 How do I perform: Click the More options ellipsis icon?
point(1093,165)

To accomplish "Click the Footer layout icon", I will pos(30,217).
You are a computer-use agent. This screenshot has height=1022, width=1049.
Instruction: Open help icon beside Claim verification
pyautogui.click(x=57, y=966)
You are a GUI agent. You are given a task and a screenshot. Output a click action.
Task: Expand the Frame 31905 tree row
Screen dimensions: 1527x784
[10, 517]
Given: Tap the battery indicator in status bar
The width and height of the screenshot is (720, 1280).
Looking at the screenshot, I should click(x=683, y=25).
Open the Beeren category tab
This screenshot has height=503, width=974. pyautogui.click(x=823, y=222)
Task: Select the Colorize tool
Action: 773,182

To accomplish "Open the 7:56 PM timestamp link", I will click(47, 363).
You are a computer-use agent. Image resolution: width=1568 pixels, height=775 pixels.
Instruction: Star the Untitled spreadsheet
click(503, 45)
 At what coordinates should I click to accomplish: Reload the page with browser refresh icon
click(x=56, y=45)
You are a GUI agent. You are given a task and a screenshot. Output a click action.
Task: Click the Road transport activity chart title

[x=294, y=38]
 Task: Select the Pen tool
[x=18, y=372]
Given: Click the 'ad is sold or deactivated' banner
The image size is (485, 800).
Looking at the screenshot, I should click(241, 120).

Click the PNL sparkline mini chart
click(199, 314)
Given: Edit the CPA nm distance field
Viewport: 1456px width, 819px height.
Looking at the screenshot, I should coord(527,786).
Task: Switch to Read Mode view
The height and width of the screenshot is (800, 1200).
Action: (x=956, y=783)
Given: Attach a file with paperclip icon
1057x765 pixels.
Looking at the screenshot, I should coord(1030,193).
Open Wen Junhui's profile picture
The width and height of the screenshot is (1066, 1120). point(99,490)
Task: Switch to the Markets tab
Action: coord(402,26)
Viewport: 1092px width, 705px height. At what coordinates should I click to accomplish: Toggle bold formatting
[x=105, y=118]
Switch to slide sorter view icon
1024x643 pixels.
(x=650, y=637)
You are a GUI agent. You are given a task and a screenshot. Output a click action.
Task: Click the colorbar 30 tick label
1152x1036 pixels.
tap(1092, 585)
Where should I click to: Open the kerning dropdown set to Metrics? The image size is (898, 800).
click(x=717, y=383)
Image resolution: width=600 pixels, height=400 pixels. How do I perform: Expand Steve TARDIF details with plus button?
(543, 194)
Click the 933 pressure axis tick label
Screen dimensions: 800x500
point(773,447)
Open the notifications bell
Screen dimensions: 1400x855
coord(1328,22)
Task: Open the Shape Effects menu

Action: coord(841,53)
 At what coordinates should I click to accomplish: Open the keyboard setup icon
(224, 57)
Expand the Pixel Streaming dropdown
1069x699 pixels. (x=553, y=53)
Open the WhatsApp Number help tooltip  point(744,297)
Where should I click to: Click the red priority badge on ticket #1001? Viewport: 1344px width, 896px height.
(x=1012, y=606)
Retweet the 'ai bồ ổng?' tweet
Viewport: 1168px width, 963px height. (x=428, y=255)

** PROMPT **
Please copy out the records exactly as they appear.

** TASK OUTPUT **
 How do I perform: Click the More options ellipsis icon?
point(1093,165)

To accomplish "Click the Footer layout icon", I will pos(30,217).
You are a computer-use agent. This screenshot has height=1022, width=1049.
Instruction: Open help icon beside Claim verification
pyautogui.click(x=57, y=966)
You are a GUI agent. You are given a task and a screenshot. Output a click action.
Task: Expand the Frame 31905 tree row
Screen dimensions: 1527x784
[10, 517]
Given: Tap the battery indicator in status bar
The width and height of the screenshot is (720, 1280).
Looking at the screenshot, I should click(x=683, y=25).
Open the Beeren category tab
This screenshot has height=503, width=974. pyautogui.click(x=823, y=222)
Task: Select the Colorize tool
Action: 773,182

To accomplish "Open the 7:56 PM timestamp link", I will click(47, 363).
You are a computer-use agent. Image resolution: width=1568 pixels, height=775 pixels.
Instruction: Star the Untitled spreadsheet
click(503, 45)
 At what coordinates should I click to accomplish: Reload the page with browser refresh icon
click(x=56, y=45)
You are a GUI agent. You are given a task and a screenshot. Output a click action.
Task: Click the Road transport activity chart title

[x=294, y=38]
 Task: Select the Pen tool
[x=18, y=372]
Given: Click the 'ad is sold or deactivated' banner
The image size is (485, 800).
Looking at the screenshot, I should click(241, 120).

Click the PNL sparkline mini chart
click(199, 314)
Given: Edit the CPA nm distance field
Viewport: 1456px width, 819px height.
Looking at the screenshot, I should coord(527,786).
Task: Switch to Read Mode view
The height and width of the screenshot is (800, 1200).
Action: (x=956, y=783)
Given: Attach a file with paperclip icon
1057x765 pixels.
Looking at the screenshot, I should coord(1030,193).
Open Wen Junhui's profile picture
The width and height of the screenshot is (1066, 1120). point(99,490)
Task: Switch to the Markets tab
Action: coord(402,26)
Viewport: 1092px width, 705px height. At what coordinates should I click to accomplish: Toggle bold formatting
[x=105, y=118]
Switch to slide sorter view icon
1024x643 pixels.
(x=650, y=637)
You are a GUI agent. You are given a task and a screenshot. Output a click action.
Task: Click the colorbar 30 tick label
1152x1036 pixels.
tap(1092, 585)
Where should I click to: Open the kerning dropdown set to Metrics? The image size is (898, 800).
click(x=717, y=383)
Image resolution: width=600 pixels, height=400 pixels. How do I perform: Expand Steve TARDIF details with plus button?
(543, 194)
Click the 933 pressure axis tick label
Screen dimensions: 800x500
point(773,447)
Open the notifications bell
Screen dimensions: 1400x855
coord(1328,22)
Task: Open the Shape Effects menu

Action: coord(841,53)
 At what coordinates should I click to accomplish: Open the keyboard setup icon
(224, 57)
Expand the Pixel Streaming dropdown
1069x699 pixels. (x=553, y=53)
Open the WhatsApp Number help tooltip  point(744,297)
Where should I click to: Click the red priority badge on ticket #1001? Viewport: 1344px width, 896px height.
(x=1012, y=606)
Retweet the 'ai bồ ổng?' tweet
Viewport: 1168px width, 963px height. (x=428, y=255)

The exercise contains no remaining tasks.